* [Task] Please swap "Identify the location of" for "Find the position of" throughout the lines below and give them back with nothing else altered.

=== Data for this task ===

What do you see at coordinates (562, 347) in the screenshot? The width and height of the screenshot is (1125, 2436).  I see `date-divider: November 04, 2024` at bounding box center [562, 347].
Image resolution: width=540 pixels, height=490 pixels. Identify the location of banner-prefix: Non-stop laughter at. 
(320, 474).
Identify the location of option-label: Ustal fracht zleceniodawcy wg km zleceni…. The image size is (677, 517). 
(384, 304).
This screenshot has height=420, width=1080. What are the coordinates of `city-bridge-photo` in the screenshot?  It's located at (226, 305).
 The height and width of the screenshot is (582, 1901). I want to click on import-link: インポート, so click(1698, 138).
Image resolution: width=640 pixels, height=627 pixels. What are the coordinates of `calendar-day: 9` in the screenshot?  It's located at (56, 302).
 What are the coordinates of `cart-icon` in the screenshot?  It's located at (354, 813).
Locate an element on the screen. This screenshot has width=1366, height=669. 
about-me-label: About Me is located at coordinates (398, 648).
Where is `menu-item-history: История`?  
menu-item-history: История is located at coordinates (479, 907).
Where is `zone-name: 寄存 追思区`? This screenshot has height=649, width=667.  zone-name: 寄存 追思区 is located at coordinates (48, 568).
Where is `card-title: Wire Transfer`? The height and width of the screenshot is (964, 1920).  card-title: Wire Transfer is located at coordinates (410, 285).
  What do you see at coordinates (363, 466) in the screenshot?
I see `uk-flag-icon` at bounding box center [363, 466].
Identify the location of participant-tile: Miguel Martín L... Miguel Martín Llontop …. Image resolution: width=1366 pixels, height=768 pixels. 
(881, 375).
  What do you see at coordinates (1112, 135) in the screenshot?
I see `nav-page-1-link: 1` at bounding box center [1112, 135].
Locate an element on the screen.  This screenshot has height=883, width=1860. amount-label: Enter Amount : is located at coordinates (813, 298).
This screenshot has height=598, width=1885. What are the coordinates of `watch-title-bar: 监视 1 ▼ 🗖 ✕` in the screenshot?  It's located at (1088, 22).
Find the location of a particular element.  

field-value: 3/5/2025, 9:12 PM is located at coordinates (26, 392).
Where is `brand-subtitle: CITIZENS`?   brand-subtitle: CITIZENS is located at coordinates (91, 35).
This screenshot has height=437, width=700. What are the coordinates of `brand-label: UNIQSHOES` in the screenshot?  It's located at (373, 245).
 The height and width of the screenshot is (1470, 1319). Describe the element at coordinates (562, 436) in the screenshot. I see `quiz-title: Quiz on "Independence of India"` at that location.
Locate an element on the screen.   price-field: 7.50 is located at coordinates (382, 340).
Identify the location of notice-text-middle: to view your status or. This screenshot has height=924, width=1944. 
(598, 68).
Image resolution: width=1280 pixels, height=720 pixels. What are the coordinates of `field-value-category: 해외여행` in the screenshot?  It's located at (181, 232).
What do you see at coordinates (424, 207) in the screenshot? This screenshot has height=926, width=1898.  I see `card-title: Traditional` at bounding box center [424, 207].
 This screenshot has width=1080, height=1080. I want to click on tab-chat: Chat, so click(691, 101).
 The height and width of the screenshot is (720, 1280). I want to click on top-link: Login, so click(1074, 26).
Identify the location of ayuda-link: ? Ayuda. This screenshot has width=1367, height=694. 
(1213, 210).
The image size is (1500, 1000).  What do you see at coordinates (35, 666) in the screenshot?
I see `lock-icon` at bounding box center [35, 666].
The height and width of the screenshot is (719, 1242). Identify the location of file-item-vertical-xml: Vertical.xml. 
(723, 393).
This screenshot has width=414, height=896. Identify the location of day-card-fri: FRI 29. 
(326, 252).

===

* [Your response]
What do you see at coordinates (562, 347) in the screenshot? The width and height of the screenshot is (1125, 2436).  I see `date-divider: November 04, 2024` at bounding box center [562, 347].
Image resolution: width=540 pixels, height=490 pixels. Find the position of banner-prefix: Non-stop laughter at. 
(320, 474).
Find the position of option-label: Ustal fracht zleceniodawcy wg km zleceni…. The image size is (677, 517). 
(384, 304).
This screenshot has height=420, width=1080. What are the coordinates of `city-bridge-photo` in the screenshot?  It's located at (226, 305).
 The height and width of the screenshot is (582, 1901). I want to click on import-link: インポート, so click(1698, 138).
Image resolution: width=640 pixels, height=627 pixels. What are the coordinates of `calendar-day: 9` in the screenshot?  It's located at (56, 302).
 What are the coordinates of `cart-icon` in the screenshot?  It's located at (354, 813).
Locate an element on the screen. This screenshot has width=1366, height=669. 
about-me-label: About Me is located at coordinates (398, 648).
Where is `menu-item-history: История`?  
menu-item-history: История is located at coordinates (479, 907).
Where is `zone-name: 寄存 追思区`? This screenshot has height=649, width=667.  zone-name: 寄存 追思区 is located at coordinates (48, 568).
Where is `card-title: Wire Transfer`? The height and width of the screenshot is (964, 1920).  card-title: Wire Transfer is located at coordinates (410, 285).
  What do you see at coordinates (363, 466) in the screenshot?
I see `uk-flag-icon` at bounding box center [363, 466].
Find the position of participant-tile: Miguel Martín L... Miguel Martín Llontop …. Image resolution: width=1366 pixels, height=768 pixels. 
(881, 375).
  What do you see at coordinates (1112, 135) in the screenshot?
I see `nav-page-1-link: 1` at bounding box center [1112, 135].
Locate an element on the screen.  This screenshot has height=883, width=1860. amount-label: Enter Amount : is located at coordinates (813, 298).
This screenshot has height=598, width=1885. What are the coordinates of `watch-title-bar: 监视 1 ▼ 🗖 ✕` in the screenshot?  It's located at (1088, 22).
Find the location of a particular element.  

field-value: 3/5/2025, 9:12 PM is located at coordinates (26, 392).
Where is `brand-subtitle: CITIZENS`?   brand-subtitle: CITIZENS is located at coordinates (91, 35).
This screenshot has height=437, width=700. What are the coordinates of `brand-label: UNIQSHOES` in the screenshot?  It's located at (373, 245).
 The height and width of the screenshot is (1470, 1319). Describe the element at coordinates (562, 436) in the screenshot. I see `quiz-title: Quiz on "Independence of India"` at that location.
Locate an element on the screen.   price-field: 7.50 is located at coordinates (382, 340).
Find the position of notice-text-middle: to view your status or. This screenshot has height=924, width=1944. 
(598, 68).
Image resolution: width=1280 pixels, height=720 pixels. What are the coordinates of `field-value-category: 해외여행` in the screenshot?  It's located at (181, 232).
What do you see at coordinates (424, 207) in the screenshot? This screenshot has height=926, width=1898.  I see `card-title: Traditional` at bounding box center [424, 207].
 This screenshot has width=1080, height=1080. I want to click on tab-chat: Chat, so click(691, 101).
 The height and width of the screenshot is (720, 1280). I want to click on top-link: Login, so click(1074, 26).
Find the position of ayuda-link: ? Ayuda. This screenshot has width=1367, height=694. 
(1213, 210).
The image size is (1500, 1000).  What do you see at coordinates (35, 666) in the screenshot?
I see `lock-icon` at bounding box center [35, 666].
The height and width of the screenshot is (719, 1242). Find the position of file-item-vertical-xml: Vertical.xml. 
(723, 393).
This screenshot has width=414, height=896. Find the position of day-card-fri: FRI 29. 
(326, 252).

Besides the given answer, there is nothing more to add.